### WHAT IS NEEDED:
Return verbatim the run of lines that opens with the line holding "Click the re-installing instruction sentence" and closes with the last line of the records.

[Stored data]

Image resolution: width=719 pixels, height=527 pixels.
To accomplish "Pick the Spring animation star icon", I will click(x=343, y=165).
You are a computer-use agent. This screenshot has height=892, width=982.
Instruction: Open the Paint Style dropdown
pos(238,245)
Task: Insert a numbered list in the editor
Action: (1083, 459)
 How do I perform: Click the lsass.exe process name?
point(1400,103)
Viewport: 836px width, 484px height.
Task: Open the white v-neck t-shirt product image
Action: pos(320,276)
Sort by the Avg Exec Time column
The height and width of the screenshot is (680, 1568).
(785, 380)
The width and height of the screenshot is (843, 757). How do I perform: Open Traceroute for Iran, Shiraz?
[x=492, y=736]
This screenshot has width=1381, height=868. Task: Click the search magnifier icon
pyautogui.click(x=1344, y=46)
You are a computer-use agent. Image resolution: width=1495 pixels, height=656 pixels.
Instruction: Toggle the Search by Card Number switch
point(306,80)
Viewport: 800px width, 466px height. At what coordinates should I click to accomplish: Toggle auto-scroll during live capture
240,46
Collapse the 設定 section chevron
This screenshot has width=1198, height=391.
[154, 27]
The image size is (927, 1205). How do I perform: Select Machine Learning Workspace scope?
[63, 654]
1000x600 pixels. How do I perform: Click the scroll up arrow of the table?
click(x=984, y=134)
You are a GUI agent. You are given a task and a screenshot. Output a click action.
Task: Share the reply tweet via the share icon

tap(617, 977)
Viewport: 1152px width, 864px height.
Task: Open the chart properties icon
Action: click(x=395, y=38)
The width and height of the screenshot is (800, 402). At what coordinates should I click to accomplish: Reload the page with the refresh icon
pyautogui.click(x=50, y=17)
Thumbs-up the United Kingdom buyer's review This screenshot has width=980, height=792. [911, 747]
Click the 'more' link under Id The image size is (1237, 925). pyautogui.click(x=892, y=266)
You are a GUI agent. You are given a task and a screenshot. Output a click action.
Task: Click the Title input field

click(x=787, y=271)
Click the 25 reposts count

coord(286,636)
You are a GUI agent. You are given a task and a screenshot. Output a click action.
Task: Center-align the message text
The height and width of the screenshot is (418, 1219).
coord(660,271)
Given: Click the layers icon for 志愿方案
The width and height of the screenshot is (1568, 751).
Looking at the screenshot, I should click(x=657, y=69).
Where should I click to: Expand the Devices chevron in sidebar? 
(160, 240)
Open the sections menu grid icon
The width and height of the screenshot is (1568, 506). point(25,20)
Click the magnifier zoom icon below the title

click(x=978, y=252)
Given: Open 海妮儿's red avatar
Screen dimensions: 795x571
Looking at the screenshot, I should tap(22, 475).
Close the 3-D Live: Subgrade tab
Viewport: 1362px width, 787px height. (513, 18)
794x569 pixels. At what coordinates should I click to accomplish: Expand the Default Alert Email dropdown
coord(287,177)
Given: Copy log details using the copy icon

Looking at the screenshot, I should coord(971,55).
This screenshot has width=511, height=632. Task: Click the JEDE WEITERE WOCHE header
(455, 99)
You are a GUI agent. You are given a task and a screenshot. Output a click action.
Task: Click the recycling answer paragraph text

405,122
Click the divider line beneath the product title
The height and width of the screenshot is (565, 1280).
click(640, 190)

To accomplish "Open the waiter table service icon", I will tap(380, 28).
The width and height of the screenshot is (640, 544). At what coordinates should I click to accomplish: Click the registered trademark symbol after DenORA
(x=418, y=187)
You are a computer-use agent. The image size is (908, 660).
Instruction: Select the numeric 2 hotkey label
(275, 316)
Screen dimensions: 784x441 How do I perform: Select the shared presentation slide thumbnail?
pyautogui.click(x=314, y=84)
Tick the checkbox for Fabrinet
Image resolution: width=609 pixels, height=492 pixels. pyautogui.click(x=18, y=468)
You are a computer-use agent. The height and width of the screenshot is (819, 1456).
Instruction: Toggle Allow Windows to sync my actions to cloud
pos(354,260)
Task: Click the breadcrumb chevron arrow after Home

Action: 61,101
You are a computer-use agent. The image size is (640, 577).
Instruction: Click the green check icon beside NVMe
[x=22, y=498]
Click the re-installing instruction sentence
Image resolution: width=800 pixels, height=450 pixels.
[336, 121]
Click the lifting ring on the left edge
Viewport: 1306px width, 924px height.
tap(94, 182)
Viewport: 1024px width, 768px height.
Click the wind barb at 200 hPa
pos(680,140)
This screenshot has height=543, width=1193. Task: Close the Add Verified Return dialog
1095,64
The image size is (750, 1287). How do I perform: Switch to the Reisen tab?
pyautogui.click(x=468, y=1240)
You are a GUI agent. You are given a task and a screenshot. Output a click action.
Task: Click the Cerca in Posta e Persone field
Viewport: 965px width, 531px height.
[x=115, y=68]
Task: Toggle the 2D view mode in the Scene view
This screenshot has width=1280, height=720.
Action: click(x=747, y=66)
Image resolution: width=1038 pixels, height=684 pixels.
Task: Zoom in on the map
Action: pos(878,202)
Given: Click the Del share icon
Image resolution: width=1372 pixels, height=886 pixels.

### PROBLEM SOLUTION:
Click the re-installing instruction sentence
Image resolution: width=800 pixels, height=450 pixels.
[336, 121]
Click the lifting ring on the left edge
Viewport: 1306px width, 924px height.
tap(94, 182)
Viewport: 1024px width, 768px height.
Click the wind barb at 200 hPa
pos(680,140)
This screenshot has height=543, width=1193. Task: Close the Add Verified Return dialog
1095,64
The image size is (750, 1287). How do I perform: Switch to the Reisen tab?
pyautogui.click(x=468, y=1240)
You are a GUI agent. You are given a task and a screenshot. Output a click action.
Task: Click the Cerca in Posta e Persone field
Viewport: 965px width, 531px height.
[x=115, y=68]
Task: Toggle the 2D view mode in the Scene view
This screenshot has width=1280, height=720.
Action: click(x=747, y=66)
Image resolution: width=1038 pixels, height=684 pixels.
Task: Zoom in on the map
Action: pos(878,202)
Given: Click the Del share icon
Image resolution: width=1372 pixels, height=886 pixels.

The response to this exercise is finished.